В середине 80-х годов прошлого (двадцатого) столетия я взял на себя смелость отобрать для Русской службы Би-Би-Си те отрывки из интервью в сборнике литературных выступлений Набокова «Твердое мнение» (Strong Opinions, 1973), которые затрагивают эмигрантскую сторону Набоковианы - его отношения к России и русской литературе в метрополии и в эмиграции. Эти взгляды Набокова были в то время совершенно неизвестны русскому читателю. Я отобрал из книги не вырванные из контекста цитаты, а отдельные вопросы вместе с ответами на них, целиком, без каких-либо изменений или сокращений.

В тот период своей жизни я был регулярным автором парижского «Синтаксиса» (под редакцией М.В. Розановой и Андрея Синявского), и текст «воображаемого интервью», прозвучавшего в эфире Би-Би-Си, почти сразу же появился на страницах этого журнала («Синтаксис» №15, 1986), с ясным предисловием - о том, как это интервью было «взято» у Набокова. Вот полый текст этой публикации.

 

 

Зиновий Зиник

ВООБРАЖАЕМОЕ ИНТЕРВЬЮ С ВЛАДИМИРОМ НАБОКОВЫМ

Владимир Набоков, вслед за Пушкиным, считал, что читатель, желающий знать о жизни писателя, должен обращаться к написанным писателем книгам, а не копаться в его переписке. Среди обширного литературного наследства Набокова — книга "Твердое мнение", никогда не публиковавшаяся по-русски. Это объемистый том ответов Набокова на вопросы, которые ставились перед ним американскими и английскими журналистами и издателями, работниками радио и телевидения на Западе. Все тексты интервью были тщательно отредактированы и подготовлены к печати самим Набоковым. Я взял на себя смелость отобрать из этого объемистого тома и перевести на русский те вопросы и ответы Набокова, которые затрагивают "эмигрантскую сторону" Набоковианы и практически неизвестны русскому читателю. Собранные воедино, эти избранные вопросы и ответы из книги "Твердое мнение", стали звучать, как новое интервью с Владимиром Набоковым.

### Письменное задание A
Определите, согласуются ли с отрывком о воображаемом интервью с Набоковым утверждения (i) книга «Твердое мнение» вышла в 1973 году; (ii) автор отбирал из книги отдельные цитаты, вырванные из контекста; (iii) тексты интервью готовил к печати сам Набоков. Для каждого ответьте «да» или «нет» и приведите решающие слова отрывка в точности.
### Письменное задание B
Перепечатайте, пожалуйста, без изменений часть отрывка о воображаемом интервью с Набоковым между «Владимир Набоков, вслед» и «с Владимиром Набоковым.», включая обе эти границы.
### Письменное задание C
Продолжите отрывок о воображаемом интервью с Набоковым, начав сразу после его последнего предложения.
Материал к этому никакого отношения не имеет.

### Исходные данные
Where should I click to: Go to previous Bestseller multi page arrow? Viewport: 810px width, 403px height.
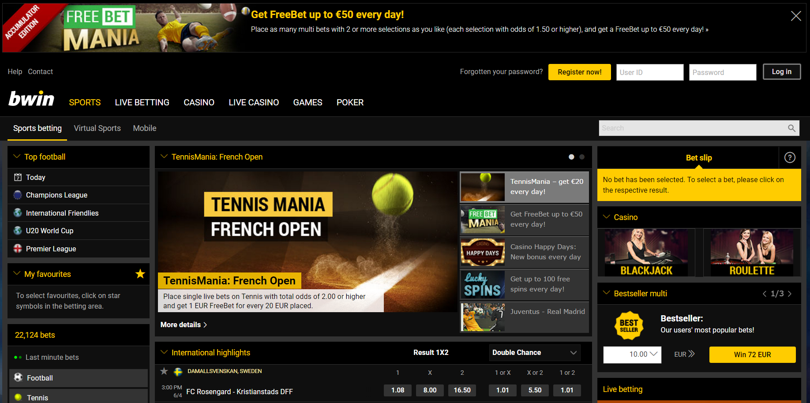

### Верный ответ A
(i) Да: «Твердое мнение» (Strong Opinions, 1973)
(ii) Нет: «Я отобрал из книги не вырванные из контекста цитаты, а отдельные вопросы вместе с ответами на них, целиком, без каких-либо изменений или сокращений.»
(iii) Да: «Все тексты интервью были тщательно отредактированы и подготовлены к печати самим Набоковым.»

### Верный ответ B
Владимир Набоков, вслед за Пушкиным, считал, что читатель, желающий знать о жизни писателя, должен обращаться к написанным писателем книгам, а не копаться в его переписке. Среди обширного литературного наследства Набокова — книга "Твердое мнение", никогда не публиковавшаяся по-русски. Это объемистый том ответов Набокова на вопросы, которые ставились перед ним американскими и английскими журналистами и издателями, работниками радио и телевидения на Западе. Все тексты интервью были тщательно отредактированы и подготовлены к печати самим Набоковым. Я взял на себя смелость отобрать из этого объемистого тома и перевести на русский те вопросы и ответы Набокова, которые затрагивают "эмигрантскую сторону" Набоковианы и практически неизвестны русскому читателю. Собранные воедино, эти избранные вопросы и ответы из книги "Твердое мнение", стали звучать, как новое интервью с Владимиром Набоковым.

### Верный ответ C
 

З.Зиник. ИТАК, ВОПРОС ПЕРВЫЙ: Взять интервью у Вас — процедура довольно торжественная. Вопросы должны быть представлены в письменном виде, ответы тоже готовятся письменно, и все воспроизводится в студии слово за словом. Чем Вы мотивируете эти три абсолютно необходимых условия?

НАБОКОВ. Я думаю как гений, я пишу как выдающийся автор и я разговариваю как ребенок. Мои меканья и беканья по телефону заставляют собеседников на дальнем конце провода переходить с их родного английского на все мыслимые иностранные языки. Когда я пытаюсь развлечь гостей занимательной историей, мне приходится возвращаться к каждому предложению для поправок и вставок. Даже сон, рассказанный жене за завтраком, звучит как черновик первого варианта.

ВОПРОС. На каком языке Вы думаете?

НАБОКОВ. Я не думаю ни на каком языке. Я мыслю образами. Я не думаю, что люди мыслят словами. Они не шевелят губами, размышляя. Это относится лишь к определенному типу безграмотных людей, которые шевелят губами во время чтения. Я мыслю в образах, и лишь время от времени фраза по-русски или по-английски возникает из пены мыслительной волны.

ВОПРОС. Какой из языков, которыми Вы свободно владеете, кажется Вам самым прекрасным?

НАБОКОВ. Моя голова разговаривает по-английски, мое сердце — по-русски и мое ухо — по-французски.

ВОПРОС. В какой стране Вы мечтали бы поселиться?

НАБОКОВ. В большом комфортабельном отеле.

ВОПРОС. Родившись в России, вы жили и работали на протяжении многих лет в Америке и странах Европы. Ощущаете ли Вы себя гражданином какой-либо конкретной страны? Испытываете ли чувство национальной принадлежности?

НАБОКОВ. Я американский писатель, рожденный в России, получивший образование в Англии, где я изучал французскую литературу перед тем, как на пятнадцать лет переселиться в Германию. В 1940-м году я решил принять американское гражданство и сделать Америку своим домом. Я приобрел в Америке больше друзей, чем за всю мою жизнь в Европе. Я растолстел — главным образом из-за того, что бросил курить и перешел на тянучки. В результате я прибавил в весе на одну треть, следовательно, я на одну треть американец — нажитая мной американская плоть держит меня в тепле и безопасности.

ВОПРОС. Вы прожили в Америке 20 лет и так и не приобрели собственного дома, не осели в одном каком-нибудь месте. По словам Ваших друзей, вы всю жизнь останавливались в меблированных квартирах, в отелях, или снимали дома знакомых, которые уезжали в отпуск или командировку. Что заставляло Вас переселяться с места на место — внутреннее беспокойство или отчужденность?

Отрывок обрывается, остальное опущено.